43. If the only times you ever saw me pitch were in the All-Star Game, you'd think of me as quite a reliever. I made two such squads and pitched out of the pen both times. Never gave up a run and even got a save. And if the only time you saw me pitch was in the World Series, you'd know me as a lights-out middleman. I turned around the deciding game of the Fall Classic one year with 2-1/3 innings of virtually spotless work. But if you're a Mets fan, you know that those were bullpen cameos and that I was a member of the Mets rotation for most of ten seasons. My name is Sid Fernandez and my final game as a Met came on October 2, 1993.

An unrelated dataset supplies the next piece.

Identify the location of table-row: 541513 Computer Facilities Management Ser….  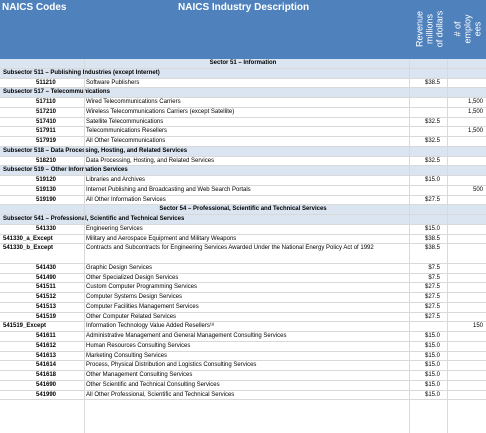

44. By making the final putout of the 2004 World Series, Doug Mientkiewicz did something a Red Sock hadn't done in more than eight decades. But it had been done. What I did, though…that was a first for the Red Sox, though it's hardly to their credit. Boston was the final team to add an African-American player to its roster. According to one account, “irate fans paraded around Fenway Park for three days protesting the Red Sox' refusal to bring [me] up from the minors.” Did you know they waited more than 12 years after Jackie Robinson made his debut with Brooklyn to give a black man a chance? That black man was indeed me. On July 21, 1959, I became the first African-American to play for the Red Sox. Unfortunately, my career was no match for that of Jackie Robinson or Jackie Jensen or Jackie Gleason even (a slight exaggeration; I hit .246 across parts of five seasons). When I finally made it to the big leagues, I was said to have “disappointed even [my] most ardent supporters by being unable to either hit Major League pitching or field Major League hitting.” I compounded those shortcomings by demonstrating an inability to travel with my Major League team. Gene Conley and I hopped off the team bus while the Red Sox were stuck in New York traffic in 1962 and went AWOL. We had a plan to board a flight to Israel, but that went awry and, to put it in a nutshell, I wasn't long for Boston. They traded me thereafter to a team that had just lost 120 games, the Mets. In Can't Anybody Here Play This Game?, Jimmy Breslin suggested that “anybody who does not stand up and root for [me], and root hard, simply has no taste for the good life.” My name is Pumpsie Green and my final game as a Met came on September 26, 1963.

4 comments to These Are Your Final Answers

  • Anonymous

    So do we have a winner? Although I came up empty, I'm glad to see three formal Royals on that list, including their greatest pitcher evar.

  • Anonymous

    Four Royals, no? Saberhagen, McReynolds, Relaford and Byrd. Wow, was Saberhagen better for Kansas City than he was here, save for one year. I saw him squash the Blue Jays at Royals Stadium in the summer of '89. Yet I could feel deep in my bones that the Sabes we were getting in December '91 wasn't that Sabes.
    Sabes. When that deal went down, Newsday ran a hed on the back page: Sabes A Met. WHY, I've always wondered, didn't it say Bret A Met? One lousy character count? Figure it out, composing.
    The winner? Anyone who partook of this thing for the last week.

  • Anonymous

    Ahhh yes, those two less-than-memorable seasons McReynolds spent in KC…I completely forgot. But then again, so would most most Royals fans. I'm amazed that they were able to move him BACK to the Mets for a still-somewhat-serviceable Vince Coleman.
    And as for the “Bret A Met” headline, maybe some people would have thought it was a typo and that George Brett was going to creak his way back to 1st base at Shea.

  • Anonymous

    And I, in turn, blanked that it was pariah for dead weight, Coleman for McReynolds. Yes, Vince was offed from the Mets after his infamous Grucci impression but still had a year on his contract. The amazing thing is he resurfaced with Seattle and was the leadoff hitter on their Refuse To Lose team in '95. At that point, I had to root for him because he and his mates were taking it to the Skanks.
    Which was a big hit for your cousins.